Mat Kearney didn't set out to write just another collection of songs for Young Love, his third full-length album and first for Universal Republic Records.
Instead, he penned a pastiche of honest, heartfelt, and hypnotic stories that'll make you move your feet and put a smile on your face. Kearney gives a piece of himself on every tune, while building timeless tales for listeners to follow as they dance and sing along.
The Oregon-born and Nashville-based artist made a conscious decision to approach songwriting differently this time around. Each phase of his career has been marked by genuine evolution.
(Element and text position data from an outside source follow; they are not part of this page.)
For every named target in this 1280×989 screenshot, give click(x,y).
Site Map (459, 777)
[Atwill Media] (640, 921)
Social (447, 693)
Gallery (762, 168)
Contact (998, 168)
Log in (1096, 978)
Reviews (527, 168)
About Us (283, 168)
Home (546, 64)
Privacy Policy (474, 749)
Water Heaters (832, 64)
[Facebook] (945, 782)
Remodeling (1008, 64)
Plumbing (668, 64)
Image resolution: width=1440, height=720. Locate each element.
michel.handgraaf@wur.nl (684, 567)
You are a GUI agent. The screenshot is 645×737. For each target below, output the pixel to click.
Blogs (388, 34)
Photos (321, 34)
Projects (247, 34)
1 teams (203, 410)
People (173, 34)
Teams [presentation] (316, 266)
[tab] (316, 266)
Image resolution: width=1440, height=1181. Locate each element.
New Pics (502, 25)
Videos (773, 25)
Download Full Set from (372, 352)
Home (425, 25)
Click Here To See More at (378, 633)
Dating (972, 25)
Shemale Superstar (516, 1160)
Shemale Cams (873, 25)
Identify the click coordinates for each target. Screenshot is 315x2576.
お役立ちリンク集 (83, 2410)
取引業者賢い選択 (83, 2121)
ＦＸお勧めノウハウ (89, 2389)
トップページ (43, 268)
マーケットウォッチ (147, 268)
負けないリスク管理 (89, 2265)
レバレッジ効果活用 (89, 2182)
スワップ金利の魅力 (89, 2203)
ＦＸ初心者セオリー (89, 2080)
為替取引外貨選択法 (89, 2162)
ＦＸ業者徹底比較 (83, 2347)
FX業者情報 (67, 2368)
In 2004, the world was introduced to his unmistakable croon and vibrant writing style on the independently released Bullet. Signing with Columbia, he dropped his first formal full-length, Nothing Left to Lose in 2006 garnering critical acclaim and widespread recognition, moving over 450,000 units to date. Embracing a full band-fueled style, 2009's City of Black & White saw him debut at #13 on the Billboard Top 200.
He continued winning over crowds on tours with everyone from John Mayer and Sheryl Crow to Keane and The Fray. All the while, Kearney's music became appropriated by 30 Rock, Grey's Anatomy, The Hills, Friday Night Lights, Scrubs, NCIS, and numerous other television shows and films like Soul Surfer and Catch and Release. Over the course of these records, Kearney had 4 Top 20 hits on the Adult Top 40 chart. After all of this success, Kearney wanted to try something new for Young Love.
As a fan of hip-hop since childhood, Kearney actually turned to the genre for a little inspiration. "I approached Young Love like a singer-songwriter would approach a hip-hop record," he says. "We would start with beats or grooves that your body already responds to. It was a fun and fulfilling experiment."
The lead-off single "Hey Mama" ignited that experiment. The album's opening song brings listeners up close and personal with this fresh sound and into Kearney's world, introducing Young Love perfectly. "Hey Mama" describes the first meeting between Kearney and his new wife at the Anthropologie store in Tennessee that she was working at. After courting her for a few months, he stole her heart, and now it's all in the tune.
About the song he says, "The album really began with 'Hey Mama'. After clapping into my laptop and programming this beat, I was dancing around the room actually freestyling words. This wasn't me sitting around with some friends and an acoustic guitar. It was this visceral writing experience. I tried to find a way to write stories to these beats."
One of the most gripping stories on the album comes on its finale, "Rochester". Paying homage to Kearney's father, the final song also gives listeners a slice of Americana. Kearney reveals, "It's this very folk song that I wrote about my dad. My grandpa ran an illegal gambling ring in Rochester, NY out of a cigar shop, and my father lived through that. Then, he became a lawyer, went into the army, followed Pink Floyd through Europe and moved to Hawaii where he met my mother. I wrote about my family, friends, and loved ones. This album is a documentary not a drama."
To build this sonic documentary, Kearney went back to square one. In 2001, he moved out to Nashville with longtime collaborator Robert Marvin. They worked on each of Kearney's albums together; however, they managed to harness the same fervor of Bullet. Recording in Marvin's basement studio along with Jason Lehning, it was an exhilarating process. "It was like making a record in your buddy's house," continues Kearney. "The three of us played everything. We rekindled the spark we had at the beginning."
In the midst of recording, Kearney found a new home in Universal Republic Records, officially signing to the label in early 2011 and setting sights on a late summer release date for Young Love. Kearney opened up like never before on this album, and he didn't hold anything back. He declares, "Lyrically, I had to bleed every line if I was going to record it."
In the end, Kearney crafted stories that will be handed down for generations to come. He concludes, "There's a sense of joy, honesty, vulnerability, and wisdom in this record. I've experienced pain, but I still want to feel like that high school with butterflies in his stomach who loves life and has hope."